Stomach roiling from everything he’d just learned, Liam lowered the phone and stepped onto the ramp leading into the shed.
“Hey, you,” he shouted to Samuel Radigan over the growl of the ATV’s engine, startling the man and Yun. “We need to have a quick chat before you run away with your tail between your legs.”
19
Kat
A kick to the hip sent the demon spinning out across the room. Before it could recover, Kat drove her shoe into its back and pushed it through the open door of the cage where Daphne Radigan had been kept. Slamming the cage door shut, she dashed out of the room, tugged the silver-laden door closed, clicked the padlock into place, and sprinted off in the same direction where Gabby had fled with Sally Radigan and her ailing wolf daughter.
Even in Linda Cunningham’s petite body, Glasya-Labolas was immensely powerful. The cage and the door wouldn’t hold it
for long.
As Kat neared a set of service stairs, she grabbed her dislocated left shoulder and wrenched it back into the socket, hissing at the fresh wave of pain. She had heightened her strength and senses to levels beyond that of even a vampire. But still, the demon had gotten the better of her multiple times during their brawl.
Half her fingers were broken, along with one wrist, and an elbow to the face had cracked the same orbital wall that the demon had smashed the night before. Blood streamed down her face from a deep laceration on her forehead, where the demon had practically tried to scalp her. And there was something out of alignment in her spine, a vertebra grinding against its neighbors with every step she took.
As if all that wasn’t bad enough, a punch to the gut had brought down her glamour, and she couldn’t restore it. Like usual, Kat’s magic energy had automatically re-tasked itself to healing all her wounds, and she couldn’t forcibly redirect it.
Kat had also hit the limit of her bangle five separate times throughout the fight. The metal had cracked in three places from the strain of holding the anti-scrying spell together. I’m going to have to come up with an alternate anti-scrying solution, she thought. I can’t keep limiting my magic use during fights. It’s going to get me killed.
But that was a problem for another day. Now, she had to catch up to Gabby.
At the bottom of the stairs, like a breadcrumb trail, Kat found a rumpled pile of Gabby’s clothes. The weak wolf must have been unable to climb the stairs, so Gabby had shifted into jaguar form to carry her up.
Assuming they were moving fairly fast now that the emaciated Daphne wasn’t holding them back, Kat hurried up to the ground floor.
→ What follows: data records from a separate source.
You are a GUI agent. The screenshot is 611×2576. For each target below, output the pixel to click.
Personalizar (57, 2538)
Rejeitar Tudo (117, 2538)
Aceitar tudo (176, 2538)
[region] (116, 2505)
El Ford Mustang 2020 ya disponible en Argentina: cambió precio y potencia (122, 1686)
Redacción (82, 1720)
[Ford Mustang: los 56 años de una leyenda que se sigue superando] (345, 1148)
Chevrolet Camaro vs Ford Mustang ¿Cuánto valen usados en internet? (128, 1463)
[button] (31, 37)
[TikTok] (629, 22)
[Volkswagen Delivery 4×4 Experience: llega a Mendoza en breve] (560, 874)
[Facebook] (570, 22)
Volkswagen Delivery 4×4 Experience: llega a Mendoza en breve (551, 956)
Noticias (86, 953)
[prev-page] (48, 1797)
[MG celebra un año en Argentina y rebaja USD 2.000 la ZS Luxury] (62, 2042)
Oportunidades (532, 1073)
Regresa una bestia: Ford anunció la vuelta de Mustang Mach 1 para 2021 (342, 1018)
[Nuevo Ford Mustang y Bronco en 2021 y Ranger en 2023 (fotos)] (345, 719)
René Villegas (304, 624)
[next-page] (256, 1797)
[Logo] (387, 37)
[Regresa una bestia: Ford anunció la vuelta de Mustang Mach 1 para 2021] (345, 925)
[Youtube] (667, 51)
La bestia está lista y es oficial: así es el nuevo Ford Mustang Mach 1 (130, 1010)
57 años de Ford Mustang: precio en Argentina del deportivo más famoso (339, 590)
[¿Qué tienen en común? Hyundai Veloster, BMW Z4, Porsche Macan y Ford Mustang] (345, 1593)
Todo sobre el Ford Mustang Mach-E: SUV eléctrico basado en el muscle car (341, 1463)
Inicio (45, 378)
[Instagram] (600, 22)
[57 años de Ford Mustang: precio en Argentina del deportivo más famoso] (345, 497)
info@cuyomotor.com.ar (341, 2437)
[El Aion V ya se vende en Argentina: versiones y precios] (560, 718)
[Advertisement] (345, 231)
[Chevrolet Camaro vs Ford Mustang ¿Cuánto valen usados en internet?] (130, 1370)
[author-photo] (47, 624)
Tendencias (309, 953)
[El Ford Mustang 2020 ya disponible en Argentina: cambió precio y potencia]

Only to be accosted by a cloud of noxious smoke when she opened the door that let out into the main hall.
Coughing, Kat shut the door for a moment and dredged up what scraps of magic energy her body would allow her to use while she was healing. She formed a small bubble of clean air around her, then opened the door again and looked both ways down the hall. The smoke was so thick, it was hard to cut through, even with her enhanced eyes.